After greeting the gentleman and stating that I had called about a week ago for reservations he instructed us to pull into any campsite, only one was taken in the entire field, and then I was to follow him up to the office for paperwork. Alex, seemingly both grateful for the pull-through campsites and anxious about me following a stranger to a dingy office out of eyesight pulled the truck around to a site covered in trees, a rarity among campsites we've visited over the previous two months. I set off following the man uphill to the office where he checked me in with a bit of small talk. As he talked he seemed to gain momentum realizing he had another living human being in his midst. He chatted about Yosemite and his favorite spots within the park, complete with personal stories from each spot he pointed out. 

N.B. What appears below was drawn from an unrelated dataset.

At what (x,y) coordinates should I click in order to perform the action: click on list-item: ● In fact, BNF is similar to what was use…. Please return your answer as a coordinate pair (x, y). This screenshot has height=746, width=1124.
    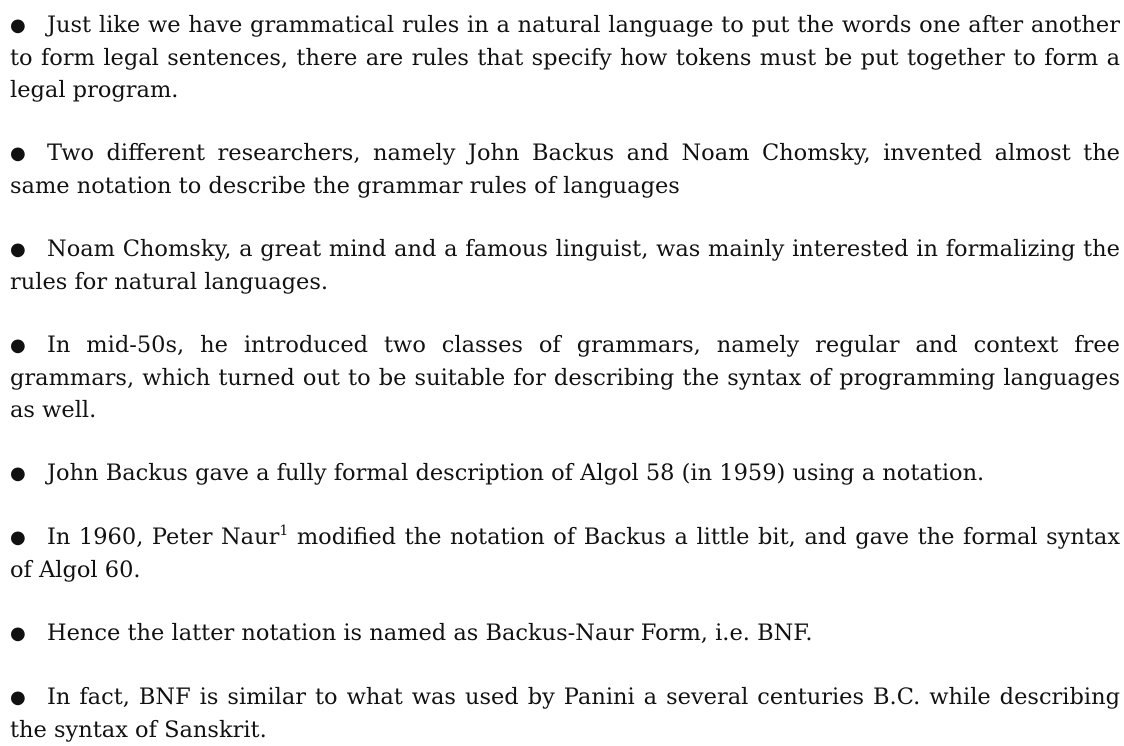
    Looking at the image, I should click on (565, 714).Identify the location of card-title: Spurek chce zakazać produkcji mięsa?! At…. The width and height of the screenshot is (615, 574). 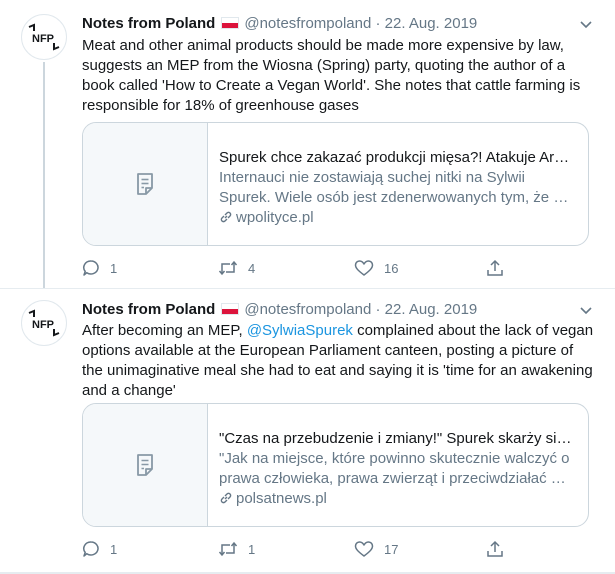
(394, 158).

"Don't drive too fast around this circle, the cops like to issue tickets there", "go to this spot to see the climbers at El Capitan, not this area where most people go", "don't leave camp after 8 am or you'll sit in line for at least an hour before entering the park filled with one too many visitors to enjoy its beauty". Yes, he had many recommendations but most of all I think he just enjoyed talking to another person. How lonely it must be to live in a town of population “friendly". 

After settling into camp it dawned on me that maybe the reason I could see his angst, his loneliness, was because it echoed my own. For years I've struggled with making friends. Working from home and not having any friends from college still living in town made it difficult to socialize. I knew that eagerness to chat with someone other than my husband all too well. That eagerness for someone, anyone, to want to talk about something I'm interested in. Yosemite obviously for this man, but a million other things for me. 

That sadness that takes over when you realize your list of people that care, really care, for you is so minuscule is heartbreaking. Maybe the answer to everything: loneliness, anxiety, health concerns, financial problems, crises of faith, trauma, abuse, is to find your people. The people that rally around you when things are tough, the people that are there, truly there, when you need someone to talk to. The people that you don't have to hide your true self from to be liked. Those are the people I yearn to find, how to go about finding those people is the world's greatest mystery.